The first Gene × environment (G×E) study focused on the role of a common functional 43-bp insertion/ deletion polymorphism (5-HTTLPR) in the promoter region of the serotonin transporter gene (SLC6A4 or SERT) and found that this polymorphism involved either short (s) or long (l) alleles. The low expressing s allele predisposed to increased depressive symptoms, suicide behaviors and rates of diagnosed depression after exposure to stressful events and childhood maltreatment (Caspi et al., 2003). Based on this, a large body of studies has identified that the interaction of 5-HTTLPR variations with life stress can predict depression, but the results were inconsistent (Eley et al., 2004, Surtees et al., 2006) and three meta-analyses (Karg et al., 2011, Munafo et al., 2009, Risch et al., 2009) have recently been conducted. The interaction between BDNF Val66Met polymorphism and stress in depression has also been widely researched, however, it remains unclear if BDNF belongs to depression susceptibility genes Because of the conflicting conclusions in this studies. A possible explanation for inconsistencies is that there are methodological differences among studies, including differences in study population, study design and depression diagnostic criteria, all of which may influence the comparability of studies. Another possible speculation concerns small sample sizes in many studies that could decrease statistical power to claim statistical significance of low-risk susceptibility genes (Lohmueller et al., 2003). The aforementioned problems, especially the latter problem, can partly be solved by conducting meta-analyses (Levinson, 2005). A preliminary meta-analysis was published in 2014, which concluded that there was a statistical significance in the overall analysis. In the stratified analysis, however, the evidence was not supportive for interactions of BDNF with childhood adversity and there was no statistically significant difference in the stratified analysis of ancestry (Hosang et al., 2014). Since then, nine additional studies, one positive G×E effect in depression (Harkness et al., 2015)and eight negative G×E effect in depression (Cruz-Fuentes et al., 2014; Gutiérrez et al., 2015; Kudinova et al., 2015; Rawson et al., 2015; Rimay et al., 2015a; Shimasaki et al., 2014; Webb et al., 2016; Zhang et al., 2016a) replication, have been published and a reevaluation of this G × E hypothesis is warranted.

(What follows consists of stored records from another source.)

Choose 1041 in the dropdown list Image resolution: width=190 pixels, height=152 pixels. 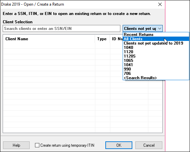coord(156,65)
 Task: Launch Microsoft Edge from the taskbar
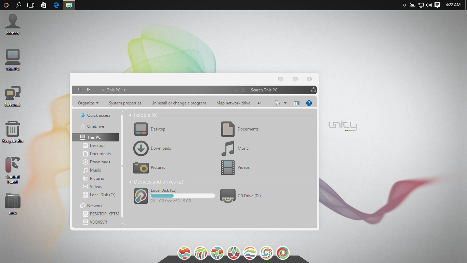56,5
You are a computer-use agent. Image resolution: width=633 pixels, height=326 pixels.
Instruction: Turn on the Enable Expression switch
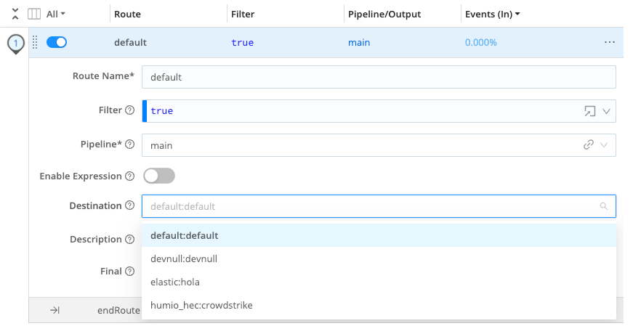tap(159, 176)
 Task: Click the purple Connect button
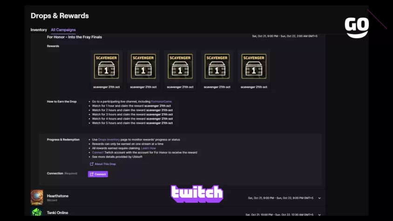pos(98,174)
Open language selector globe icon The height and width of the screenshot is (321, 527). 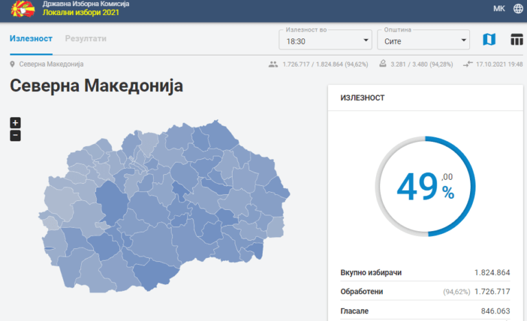(518, 9)

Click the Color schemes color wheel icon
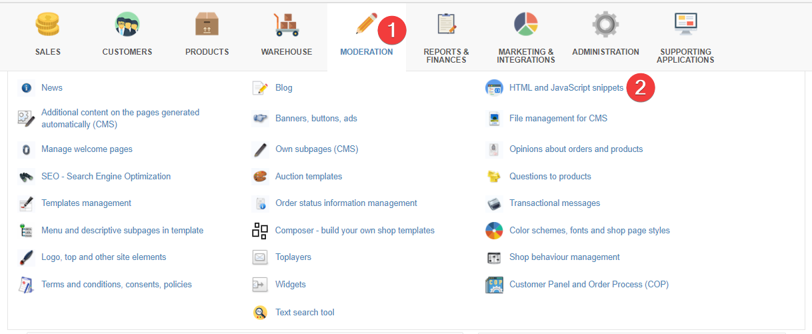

In this meta-analysis update, we focused on the entire body of evidence assessing the relationship between BDNF Val66Met polymorphism, life stress and depression. Firstly, we conducted a overall meta-analysis in all included studies. Secondly, three subgroup Meta-analyses were conducted stratified by the type of stressors, ancestry and the type of study designs. Usual meta-analytic methods for the combination of study findings rely on single-effect measures, such as mean differences and odds ratios (Sterne et al., 2001). However, studies addressing the interaction of gene-environment factors to predict depression often encounter the problem of heterogeneity. For that purpose, one should use appropriate methods for the meta-analysis of interaction studies which use values of the level of significance instead of raw data (Hedges and Ingram, 1985). The Lipták–Stouffer z-score method is a good example of a method that combines p-values of different studies and has been used in several relevant meta-analyses (Byrd and Manuck, 2014, Hosang et al., 2014, Karg et al., 2011) and in genomics and biostatistics (Hwang et al., 2005; Keith et al., 2012; Leung et al., 2011; Majeti et al., 2009; Richards et al., 2009). In the present study, we used the Lipták–Stouffer z-score method to combine the outcomes across the studies to investigate whether BDNF variants moderate the relationship between life stress and depression.